Она пораженно обернулась:
— Как ты меня назвал?
Мы срезали путь через поле, промочив до коленей ноги в пропитанной дождем траве. У меня кружилась голова, я чувствовал себя полусумасшедшим — похмелье не отпускало, но одновременно ощущалась какая-то приподнятость.
Я остановился, чтобы прикурить сигарету, она обернулась и тоже застыла, глядя на свои промокшие башмаки.
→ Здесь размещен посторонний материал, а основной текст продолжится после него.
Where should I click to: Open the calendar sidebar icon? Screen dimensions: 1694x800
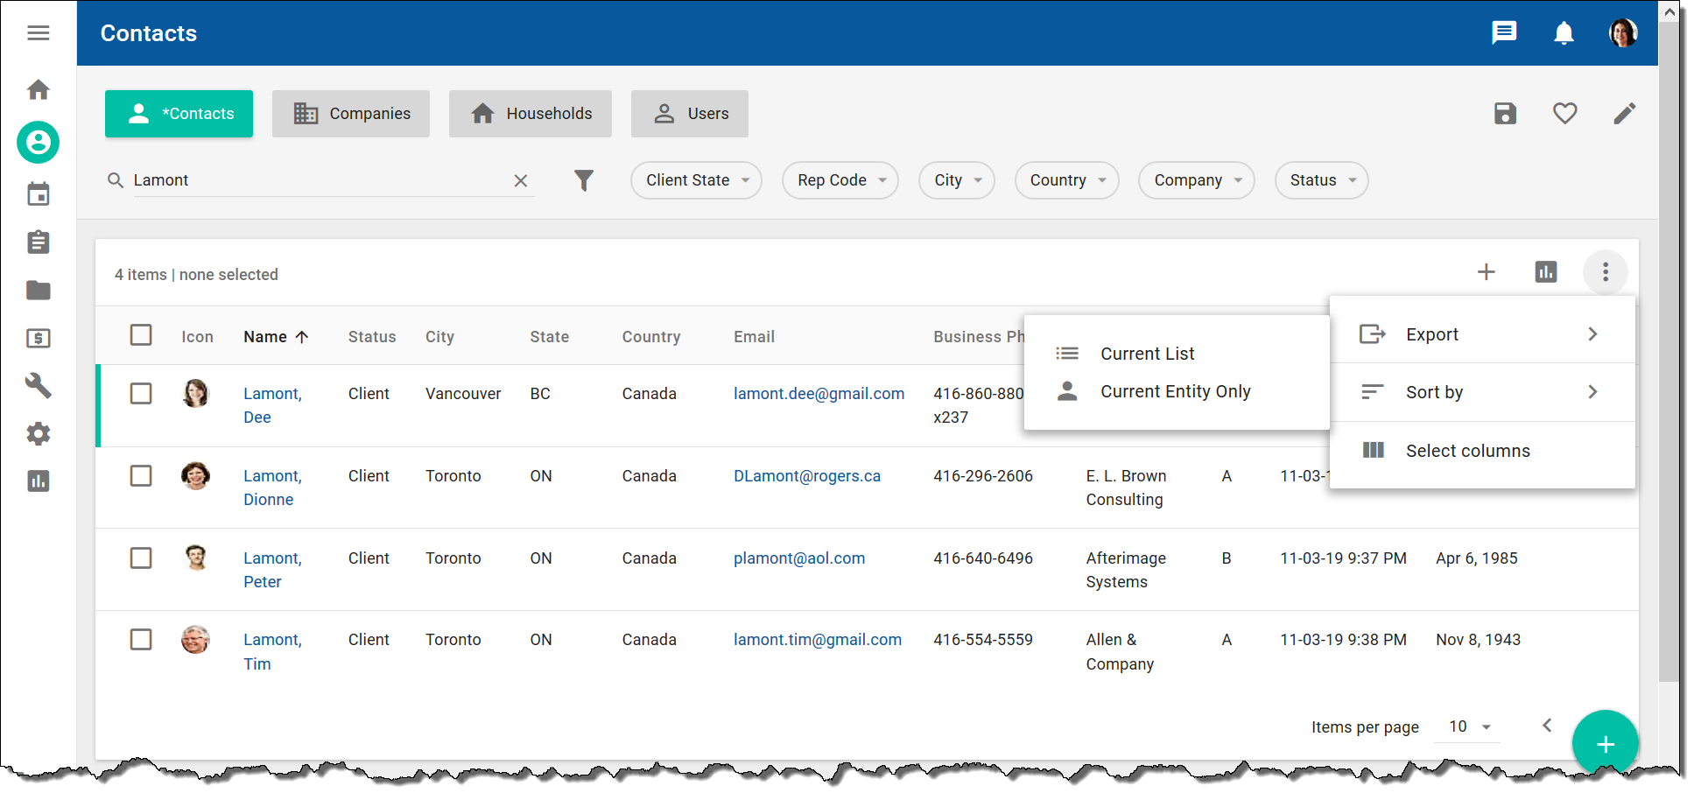coord(39,193)
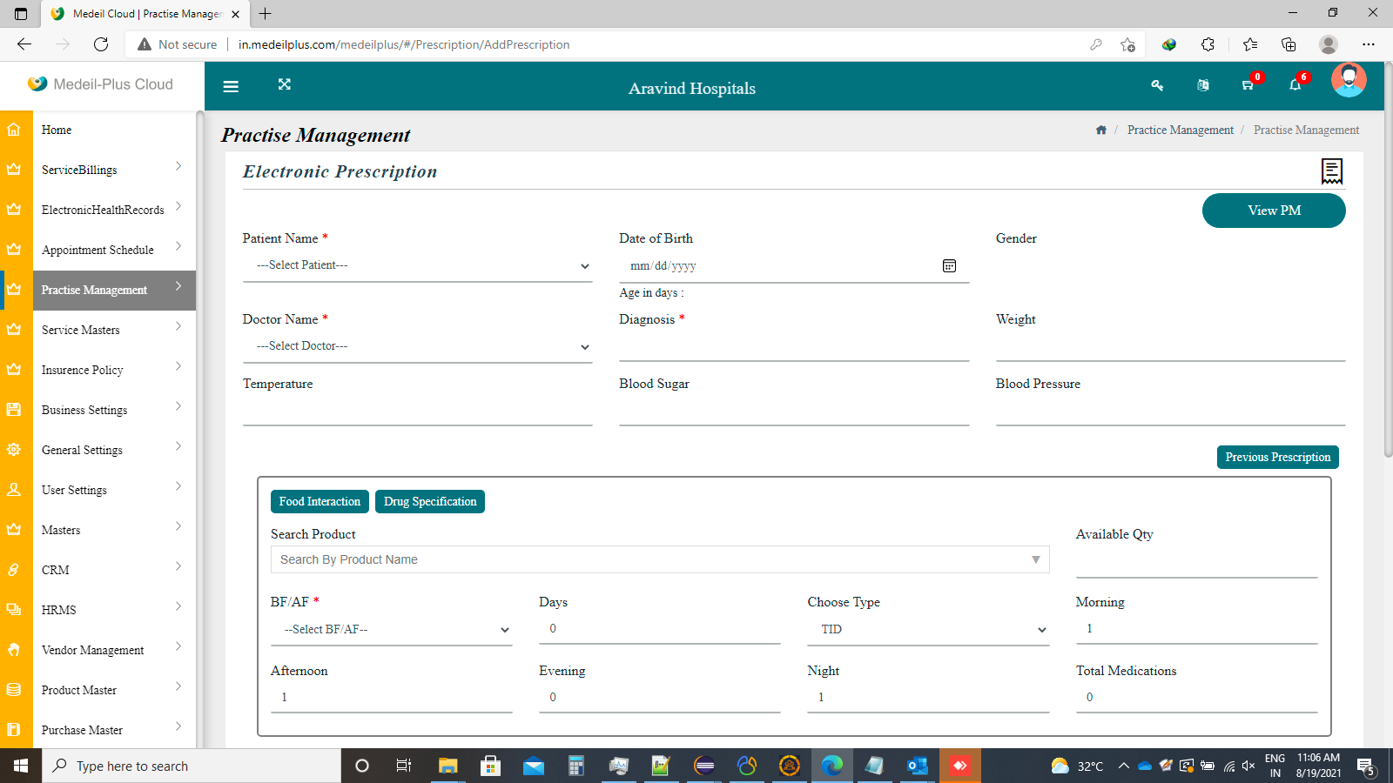Expand the ElectronicHealthRecords sidebar section

click(x=103, y=209)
— Если мы не поторопимся, нам достанется плохая лошадь.
— Лошади все плохие.
Боже, спаси меня от крупных животных, причиняющих боль. Я заранее чувствовал, как неотвратимый болевой удар волной пройдет по спине, голова затрясется, а шея щелкнет, словно змеиная, стоит лошади подпрыгнуть чуть повыше следа от ноги. Верховая езда становилась немного приятнее, если на седлах имелись рожки, но это называлось «по-английски» — я думал об англичанах и о том, почему они сами не смогли выиграть эту войну. Никаких рожков, разумеется. Плохое питание и зубы, правда, я ни одного из них не знал близко. У себя дома они держались благоразумнее, ездили «по-западному» без претензий, и у них было за что хвататься, когда их подбрасывало в воздух.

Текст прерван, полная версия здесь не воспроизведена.